Brief - Each line from the one that has "Where should I click to: Click the subtitle" through the end of the entries below must be written out exactly; leave out all other lines.
::: Records shown
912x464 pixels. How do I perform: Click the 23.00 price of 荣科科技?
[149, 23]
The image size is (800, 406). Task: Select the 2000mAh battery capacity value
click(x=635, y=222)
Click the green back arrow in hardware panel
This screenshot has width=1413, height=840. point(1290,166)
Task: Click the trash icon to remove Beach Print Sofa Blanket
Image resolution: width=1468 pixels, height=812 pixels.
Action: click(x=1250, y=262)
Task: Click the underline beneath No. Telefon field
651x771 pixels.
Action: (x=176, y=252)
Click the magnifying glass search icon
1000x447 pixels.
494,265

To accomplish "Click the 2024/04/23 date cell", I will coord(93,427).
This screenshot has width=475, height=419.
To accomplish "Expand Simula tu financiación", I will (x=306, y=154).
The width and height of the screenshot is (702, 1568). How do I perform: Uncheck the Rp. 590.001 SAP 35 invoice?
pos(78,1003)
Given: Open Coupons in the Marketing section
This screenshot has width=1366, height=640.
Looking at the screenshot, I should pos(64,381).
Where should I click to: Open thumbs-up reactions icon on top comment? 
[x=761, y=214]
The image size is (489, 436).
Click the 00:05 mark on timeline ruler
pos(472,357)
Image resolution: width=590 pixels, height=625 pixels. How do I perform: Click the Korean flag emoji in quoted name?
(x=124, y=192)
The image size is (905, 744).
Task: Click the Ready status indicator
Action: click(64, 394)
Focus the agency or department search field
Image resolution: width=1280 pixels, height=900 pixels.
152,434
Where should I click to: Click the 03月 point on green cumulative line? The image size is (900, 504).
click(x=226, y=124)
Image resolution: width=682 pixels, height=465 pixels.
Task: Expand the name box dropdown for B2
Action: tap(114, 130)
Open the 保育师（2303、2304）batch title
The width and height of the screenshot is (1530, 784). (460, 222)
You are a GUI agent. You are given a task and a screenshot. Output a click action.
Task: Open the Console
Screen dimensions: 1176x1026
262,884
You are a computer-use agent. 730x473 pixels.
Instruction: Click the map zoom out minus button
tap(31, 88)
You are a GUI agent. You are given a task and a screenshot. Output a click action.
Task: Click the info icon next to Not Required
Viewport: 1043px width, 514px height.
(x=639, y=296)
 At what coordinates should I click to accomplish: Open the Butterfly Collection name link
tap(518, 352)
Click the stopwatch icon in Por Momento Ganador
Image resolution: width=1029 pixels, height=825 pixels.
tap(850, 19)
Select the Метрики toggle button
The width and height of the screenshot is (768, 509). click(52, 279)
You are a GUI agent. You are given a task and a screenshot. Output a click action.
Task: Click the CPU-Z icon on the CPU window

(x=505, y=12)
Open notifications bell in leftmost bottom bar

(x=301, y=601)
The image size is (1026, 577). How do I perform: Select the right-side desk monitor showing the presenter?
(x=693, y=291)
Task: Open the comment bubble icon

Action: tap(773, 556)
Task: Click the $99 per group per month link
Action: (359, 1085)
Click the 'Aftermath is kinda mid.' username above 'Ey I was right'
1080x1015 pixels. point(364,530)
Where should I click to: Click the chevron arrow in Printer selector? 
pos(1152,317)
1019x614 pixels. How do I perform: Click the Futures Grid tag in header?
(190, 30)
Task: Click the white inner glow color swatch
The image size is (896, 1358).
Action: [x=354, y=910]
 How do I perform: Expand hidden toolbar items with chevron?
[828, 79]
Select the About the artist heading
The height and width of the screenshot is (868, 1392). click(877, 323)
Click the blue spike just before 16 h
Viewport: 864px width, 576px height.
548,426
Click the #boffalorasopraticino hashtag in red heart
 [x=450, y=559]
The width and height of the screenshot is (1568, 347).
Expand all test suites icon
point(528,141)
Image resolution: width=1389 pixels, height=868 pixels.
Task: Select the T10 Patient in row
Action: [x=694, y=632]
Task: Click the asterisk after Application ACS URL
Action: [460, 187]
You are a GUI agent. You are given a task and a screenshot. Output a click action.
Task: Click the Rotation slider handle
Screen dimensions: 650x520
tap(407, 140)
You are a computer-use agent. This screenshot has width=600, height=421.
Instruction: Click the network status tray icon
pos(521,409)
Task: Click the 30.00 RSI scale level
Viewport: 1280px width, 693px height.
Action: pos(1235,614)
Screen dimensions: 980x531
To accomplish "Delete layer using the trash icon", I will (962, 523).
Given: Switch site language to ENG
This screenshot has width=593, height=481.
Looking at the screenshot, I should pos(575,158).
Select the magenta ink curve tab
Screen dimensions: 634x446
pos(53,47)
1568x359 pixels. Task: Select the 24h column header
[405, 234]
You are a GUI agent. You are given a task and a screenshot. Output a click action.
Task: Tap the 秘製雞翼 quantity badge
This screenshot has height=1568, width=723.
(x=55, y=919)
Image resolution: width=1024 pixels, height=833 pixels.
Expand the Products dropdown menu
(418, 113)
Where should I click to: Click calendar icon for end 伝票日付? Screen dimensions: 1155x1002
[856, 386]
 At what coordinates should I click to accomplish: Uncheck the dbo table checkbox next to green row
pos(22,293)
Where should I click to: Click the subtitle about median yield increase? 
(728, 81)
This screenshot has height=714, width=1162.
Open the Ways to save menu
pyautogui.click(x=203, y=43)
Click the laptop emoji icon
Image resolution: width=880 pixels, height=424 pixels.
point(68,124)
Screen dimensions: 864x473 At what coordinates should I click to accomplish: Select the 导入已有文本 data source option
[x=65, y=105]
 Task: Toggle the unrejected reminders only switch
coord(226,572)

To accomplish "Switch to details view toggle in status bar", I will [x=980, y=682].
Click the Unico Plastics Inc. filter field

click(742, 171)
::::::
Response below -
Where should I click to: Click the subtitle about median yield increase? 
(728, 81)
This screenshot has height=714, width=1162.
Open the Ways to save menu
pyautogui.click(x=203, y=43)
Click the laptop emoji icon
Image resolution: width=880 pixels, height=424 pixels.
point(68,124)
Screen dimensions: 864x473 At what coordinates should I click to accomplish: Select the 导入已有文本 data source option
[x=65, y=105]
 Task: Toggle the unrejected reminders only switch
coord(226,572)

To accomplish "Switch to details view toggle in status bar", I will [x=980, y=682].
Click the Unico Plastics Inc. filter field

click(742, 171)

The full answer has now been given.